--- ACTION ITEM A ---
Please say whether each statement below agrees with the text on Oregon's 2020 climate and health report, answering yes or no and quoting the deciding words of the text. (i) The 2020 wildfires damaged or destroyed more than 4,000 homes. (ii) More residences were lost to fire in 2015 than in 2020. (iii) Rachael Banks is the OHA director.
--- ACTION ITEM B ---
Carry on the text on Oregon's 2020 climate and health report, starting after its last sentence.

The 2020 report describes climate hazards, recent events, future climate projections, and examples of public health action. It emphasizes that the effects of climate change are felt most by marginalized communities. The report also states that the continuation of these events will cause disruptions in local economies, social safety net systems, and housing.

In 2020, in addition to the COVID-19 pandemic raging around the country, Oregon experienced its worst wildfire season on record. The 2020 wildfires caused one million acres in damage and damaged or destroyed more than 4,000 homes. In comparison, in 2015, the next worst year, only 56 residences were lost due to the fires.

At the peak of the 2020 wildfire events, data showed that one in 10 people who checked into an emergency department or urgent care clinic reported asthma-like symptoms due to air-quality levels. Wildfires also happen most often during peak harvest season, causing farmworkers, who are often migrant workers, to choose between their health and putting food on the table for their families. Farmworkers also reported a lack of access to personal protective equipment for the pandemic and for responding to air quality. 

“We’re seeing more heat-related hospitalizations during summer heat waves and more asthma-like ER visits during wildfires,” said Rachael Banks, Oregon Public Health Division director. “We’re feeling the effects of these disasters and unfortunately we know they are only going to get worse.”

The report expects that the state will see more frequent wildfires, which they say will increase respiratory illnesses, heart disease, and other poor health outcomes in the next decades. There are expected increases in average and extreme temperature that are projected to increase the number of heat-related hospitalizations and deaths. The displacement and income loss associated with these climate impacts will increase the risk of homelessness, food insecurity, and mental health effects says the report. 

“The current global pandemic further exposes these inequities and makes addressing the climate crises even more challenging,” said Patrick Allen, OHA director. “The mental health effects of these compounding disasters cannot be overlooked. Traumatic events like the recent wildfires, as well as the anxiety and fear about what the future holds, are having very real impacts on peoples’ daily well-being.”

--- INFORMATION GIVEN ---

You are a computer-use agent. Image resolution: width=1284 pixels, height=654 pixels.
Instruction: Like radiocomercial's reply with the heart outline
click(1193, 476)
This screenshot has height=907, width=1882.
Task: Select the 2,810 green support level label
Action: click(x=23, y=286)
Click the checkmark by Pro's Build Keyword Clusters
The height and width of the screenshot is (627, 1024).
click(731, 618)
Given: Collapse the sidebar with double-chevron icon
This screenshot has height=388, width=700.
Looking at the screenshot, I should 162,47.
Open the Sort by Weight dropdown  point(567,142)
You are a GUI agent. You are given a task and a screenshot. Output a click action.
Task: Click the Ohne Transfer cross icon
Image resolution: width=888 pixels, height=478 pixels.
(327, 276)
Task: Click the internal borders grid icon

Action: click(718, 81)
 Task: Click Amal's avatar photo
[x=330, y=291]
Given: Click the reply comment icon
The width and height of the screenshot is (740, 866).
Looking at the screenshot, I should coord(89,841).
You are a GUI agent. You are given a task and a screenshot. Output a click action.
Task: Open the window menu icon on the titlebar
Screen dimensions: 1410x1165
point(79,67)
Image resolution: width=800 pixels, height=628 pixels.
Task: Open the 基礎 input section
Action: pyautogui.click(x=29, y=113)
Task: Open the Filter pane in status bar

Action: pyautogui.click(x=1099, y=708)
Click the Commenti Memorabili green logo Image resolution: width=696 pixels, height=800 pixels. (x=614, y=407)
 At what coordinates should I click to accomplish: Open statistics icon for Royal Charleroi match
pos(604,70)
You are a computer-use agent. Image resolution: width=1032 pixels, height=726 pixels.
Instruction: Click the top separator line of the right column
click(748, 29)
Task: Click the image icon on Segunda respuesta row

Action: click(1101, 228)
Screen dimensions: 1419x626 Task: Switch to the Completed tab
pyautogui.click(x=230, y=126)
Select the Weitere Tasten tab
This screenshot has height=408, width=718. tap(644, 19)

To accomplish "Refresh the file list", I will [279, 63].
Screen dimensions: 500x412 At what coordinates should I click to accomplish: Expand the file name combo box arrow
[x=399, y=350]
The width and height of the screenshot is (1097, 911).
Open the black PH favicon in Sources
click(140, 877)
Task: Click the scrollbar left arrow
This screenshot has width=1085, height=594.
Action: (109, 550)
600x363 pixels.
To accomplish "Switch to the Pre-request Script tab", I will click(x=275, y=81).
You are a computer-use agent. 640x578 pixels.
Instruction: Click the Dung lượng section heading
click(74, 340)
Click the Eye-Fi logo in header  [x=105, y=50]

--- REPLY A ---
(i) Yes: "damaged or destroyed more than 4,000 homes"
(ii) No: "in 2015, the next worst year, only 56 residences were lost due to the fires"
(iii) No: "said Rachael Banks, Oregon Public Health Division director"

--- REPLY B ---
The populations most exposed and vulnerable to COVID-19 are also the populations that will experience the most adverse effects of climate change, says the report. Communities of color, tribal communities, and rural communities are already disproportionately affected by social, economic, and environmental impacts created by current and historical systems of oppression.

The report cited a national study that reported that Black and African American people throughout the United States are more likely to live in neighborhoods with fewer trees and more heat trapping pavement. The same study also found that Black Americans are more likely to die of heat-related causes than other ethnic and racial groups. A recent study in Portland linked the city’s worst heat islands with discriminatory housing policies that were in place until the 1950s that made it illegal to sell houses to Black people in white neighborhoods.

While the challenges are complex and far reaching, work is already being done to combat rising temperatures and climate change related events.

 “Together with partners, the Public Health Division is working to raise awareness of the inequitable ways climate change affects Oregonians and the actions we can take today to build community resilience across our state,” Banks said.

To accomplish this goal, OHA led the development of an interagency Climate Agency Blueprint in October 2020 to assist state agencies in integrating equity in their climate considerations and planning. In the coming year, they plan to also work with organizations serving tribal and rural communities on projects that support culturally specific solutions to wildfire recovery and resilience. 

“Working with our community partners to prevent and prepare for climate change will further enable us to address some of the root causes of health inequities and preventable diseases in Oregon,” Banks said.